DATASET RECORDS:
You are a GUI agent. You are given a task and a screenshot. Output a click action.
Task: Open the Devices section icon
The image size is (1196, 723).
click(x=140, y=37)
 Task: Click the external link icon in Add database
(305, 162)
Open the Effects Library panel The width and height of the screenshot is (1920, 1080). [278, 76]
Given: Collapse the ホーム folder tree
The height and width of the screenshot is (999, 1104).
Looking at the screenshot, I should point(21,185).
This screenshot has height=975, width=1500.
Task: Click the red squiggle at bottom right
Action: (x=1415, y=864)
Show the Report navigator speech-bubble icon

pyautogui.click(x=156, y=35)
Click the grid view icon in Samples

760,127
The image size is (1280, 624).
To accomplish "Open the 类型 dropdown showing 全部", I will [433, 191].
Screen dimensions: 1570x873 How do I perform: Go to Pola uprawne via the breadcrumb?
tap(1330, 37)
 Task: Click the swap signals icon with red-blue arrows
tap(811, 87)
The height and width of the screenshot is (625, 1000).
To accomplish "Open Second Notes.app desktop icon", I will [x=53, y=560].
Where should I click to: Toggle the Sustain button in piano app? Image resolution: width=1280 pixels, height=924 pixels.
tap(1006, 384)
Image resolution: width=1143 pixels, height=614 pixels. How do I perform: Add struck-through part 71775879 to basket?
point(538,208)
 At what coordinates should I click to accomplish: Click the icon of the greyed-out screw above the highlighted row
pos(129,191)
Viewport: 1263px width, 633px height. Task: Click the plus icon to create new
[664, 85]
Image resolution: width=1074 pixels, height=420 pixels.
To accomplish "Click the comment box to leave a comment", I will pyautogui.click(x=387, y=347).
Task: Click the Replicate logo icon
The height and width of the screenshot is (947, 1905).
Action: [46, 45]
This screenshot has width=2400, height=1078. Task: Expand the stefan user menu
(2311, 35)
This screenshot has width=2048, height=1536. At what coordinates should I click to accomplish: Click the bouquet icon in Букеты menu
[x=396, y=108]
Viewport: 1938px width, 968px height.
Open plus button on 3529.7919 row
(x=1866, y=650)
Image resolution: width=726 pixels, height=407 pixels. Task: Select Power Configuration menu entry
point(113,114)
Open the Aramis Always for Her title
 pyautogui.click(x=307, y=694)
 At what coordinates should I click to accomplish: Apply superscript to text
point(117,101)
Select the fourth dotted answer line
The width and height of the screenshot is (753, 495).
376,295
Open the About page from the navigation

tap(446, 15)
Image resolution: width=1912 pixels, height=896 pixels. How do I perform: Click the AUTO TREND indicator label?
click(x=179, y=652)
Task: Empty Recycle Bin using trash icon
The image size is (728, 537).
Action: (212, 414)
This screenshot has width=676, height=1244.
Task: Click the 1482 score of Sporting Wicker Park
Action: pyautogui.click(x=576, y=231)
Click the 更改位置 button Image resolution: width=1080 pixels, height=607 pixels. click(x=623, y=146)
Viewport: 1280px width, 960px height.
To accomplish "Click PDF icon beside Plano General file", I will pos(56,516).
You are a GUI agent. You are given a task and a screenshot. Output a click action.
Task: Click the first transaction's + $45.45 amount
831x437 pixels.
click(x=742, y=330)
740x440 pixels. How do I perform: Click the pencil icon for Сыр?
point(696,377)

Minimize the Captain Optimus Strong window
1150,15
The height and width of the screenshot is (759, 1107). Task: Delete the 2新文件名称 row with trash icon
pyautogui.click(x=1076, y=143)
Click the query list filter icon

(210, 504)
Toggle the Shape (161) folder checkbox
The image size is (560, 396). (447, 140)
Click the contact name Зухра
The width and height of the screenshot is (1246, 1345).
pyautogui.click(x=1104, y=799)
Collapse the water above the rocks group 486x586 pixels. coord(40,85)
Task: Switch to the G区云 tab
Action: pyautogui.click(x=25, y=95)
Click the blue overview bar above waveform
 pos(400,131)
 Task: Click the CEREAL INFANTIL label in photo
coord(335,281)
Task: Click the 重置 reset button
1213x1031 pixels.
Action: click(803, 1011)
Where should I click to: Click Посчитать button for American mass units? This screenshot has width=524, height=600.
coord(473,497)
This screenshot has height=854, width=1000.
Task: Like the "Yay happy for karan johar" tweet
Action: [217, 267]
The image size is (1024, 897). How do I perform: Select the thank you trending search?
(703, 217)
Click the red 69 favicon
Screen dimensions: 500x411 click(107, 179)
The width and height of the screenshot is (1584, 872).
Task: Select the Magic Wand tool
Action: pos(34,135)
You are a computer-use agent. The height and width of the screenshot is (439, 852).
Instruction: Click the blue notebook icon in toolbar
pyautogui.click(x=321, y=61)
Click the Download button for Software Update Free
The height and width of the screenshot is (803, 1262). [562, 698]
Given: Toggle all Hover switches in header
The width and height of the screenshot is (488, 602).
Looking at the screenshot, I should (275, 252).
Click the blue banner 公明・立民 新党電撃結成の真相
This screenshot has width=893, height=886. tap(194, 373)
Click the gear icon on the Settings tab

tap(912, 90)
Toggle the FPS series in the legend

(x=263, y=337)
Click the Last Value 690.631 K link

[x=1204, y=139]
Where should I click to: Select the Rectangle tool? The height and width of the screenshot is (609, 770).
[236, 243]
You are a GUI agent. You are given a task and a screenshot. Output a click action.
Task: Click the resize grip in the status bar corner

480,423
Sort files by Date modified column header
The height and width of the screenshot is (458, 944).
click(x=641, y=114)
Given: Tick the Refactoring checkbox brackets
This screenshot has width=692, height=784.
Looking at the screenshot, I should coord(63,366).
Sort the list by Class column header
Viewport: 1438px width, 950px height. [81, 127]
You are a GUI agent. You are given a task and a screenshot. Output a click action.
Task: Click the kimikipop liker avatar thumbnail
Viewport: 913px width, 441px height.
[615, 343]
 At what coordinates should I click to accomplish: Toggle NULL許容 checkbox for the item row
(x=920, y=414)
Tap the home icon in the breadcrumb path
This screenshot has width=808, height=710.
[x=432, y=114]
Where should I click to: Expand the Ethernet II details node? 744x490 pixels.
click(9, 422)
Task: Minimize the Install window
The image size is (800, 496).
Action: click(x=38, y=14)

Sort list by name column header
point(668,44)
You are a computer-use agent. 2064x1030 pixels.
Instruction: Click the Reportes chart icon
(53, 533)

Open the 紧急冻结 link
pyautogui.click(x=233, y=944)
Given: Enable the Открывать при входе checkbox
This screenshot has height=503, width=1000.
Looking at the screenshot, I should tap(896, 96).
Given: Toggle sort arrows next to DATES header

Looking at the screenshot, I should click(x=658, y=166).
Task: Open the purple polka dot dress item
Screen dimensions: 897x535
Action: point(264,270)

INSTRUCTIONS TO FOLLOW: Could you find every line in the records above that contains the word "will" and copy it?

EXERCISE ANSWER:
To accomplish "Open the 类型 dropdown showing 全部", I will [433, 191].
To accomplish "Open Second Notes.app desktop icon", I will [x=53, y=560].
To accomplish "Click the comment box to leave a comment", I will pyautogui.click(x=387, y=347).
To accomplish "Click PDF icon beside Plano General file", I will pos(56,516).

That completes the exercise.